Formulating what it means to be a rich failed state requires a lot more substantiation than I can muster here at this moment, but I don’t think it’s unreasonable to advance the claim that the darker sides of American exceptionalism might render it ineligible for the moniker of “advanced democracy,” or at least that the US’s presence in this category merits an asterisk. The US’s exceptional violence, religiosity, socioeconomic inequality, chronic health problem trends, threadbare worker protections, anemic social services like health care, and many other qualities place it on a unique plane. This crisis is yet another example of it.
How are we going to deal with global warming?
Another major theme I kept returning to over the course of the year was 2020 about the US and the world’s ability to tackle climate change. Journalist Harry Cheadle wrote about how the pandemic is a test for the cooperation required to mitigate global warming — “and we’re failing it.” My layman’s understanding of the science surrounding the virus and the vaccine is that the global scientific community has been extremely collaborative, but outside the laboratory it seems many societies have exhibited antisocial tendencies.
This is what gets me: if doing things like wearing a mask — an extremely low-cost act for a limited period of time to protect one’s loved ones and local community from an immediate threat — can cause such immense pushback, how are we positioned to make difficult and potentially seriously sacrificial decisions on a policy or individual level on behalf of strangers in Bangladesh or people who haven’t been born yet, and in anticipation of events that will happen in future?
Can the left promote a healthy and intelligent internal culture?
The third major issue that concerned me was an abundance of signs that much of the emerging leftist media scene has shown a reluctance or inability to be introspective on levels that are necessary for the left to continue to grow. It is wonderful that burgeoning leftie magazines and voices have formed a real media ecosystem that exists on its own terms and also is very tangibly shifting the parameters of mainstream discourse and publicly debated policy options. I am genuinely excited about it on many levels.

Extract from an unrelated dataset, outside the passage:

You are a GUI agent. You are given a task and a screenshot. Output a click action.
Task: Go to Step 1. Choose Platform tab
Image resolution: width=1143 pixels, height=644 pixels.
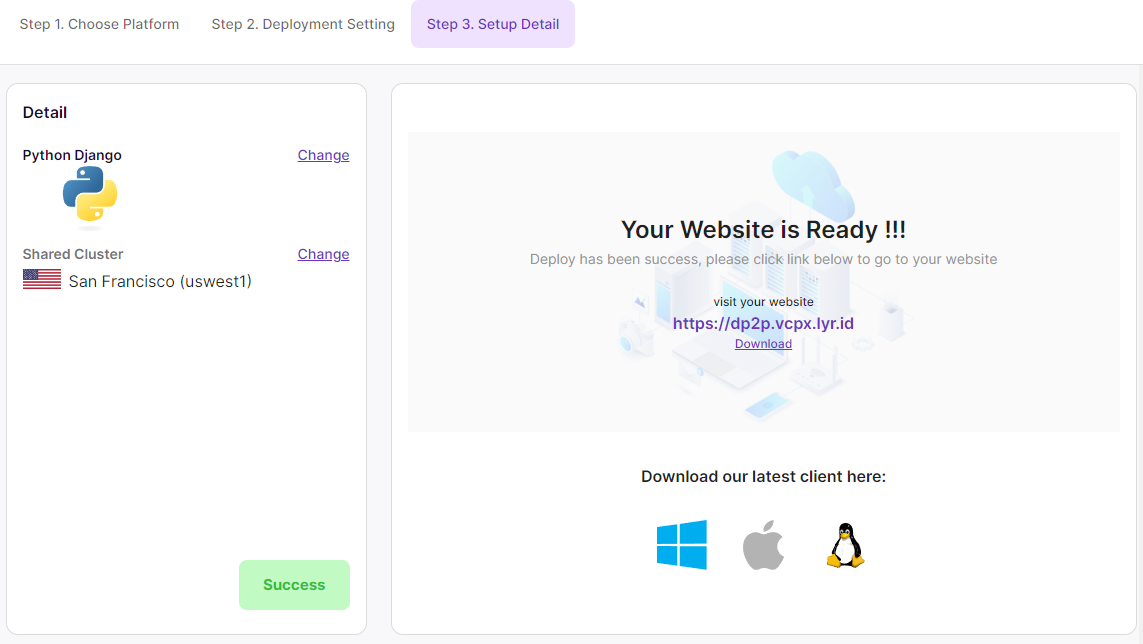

But some of the trends I’ve seen in analysis in the past year have been disappointing, on everything from postmortems of the primaries to the general election to leftist projects in Latin America. There is real blurring of the line between activism and intellectualism, wherein it’s seen as politically important to preserve one’s priors or repeat talking points in a bid to keep a rhetorical upper-hand or hastily frame certain considerations as counter-revolutionary in situations where self-criticism and nuance and reconsideration of certain goals or tactics are warranted. I am also concerned about the way that social media tribes and niche subscriber models appear to be turbo-charging left factionalism and acrimony by incentivizing pundits to play to their base rather than think strategically or carefully. Providing catharsis to your most enraged followers might pay your bills, but it’s no way to build a house for the left.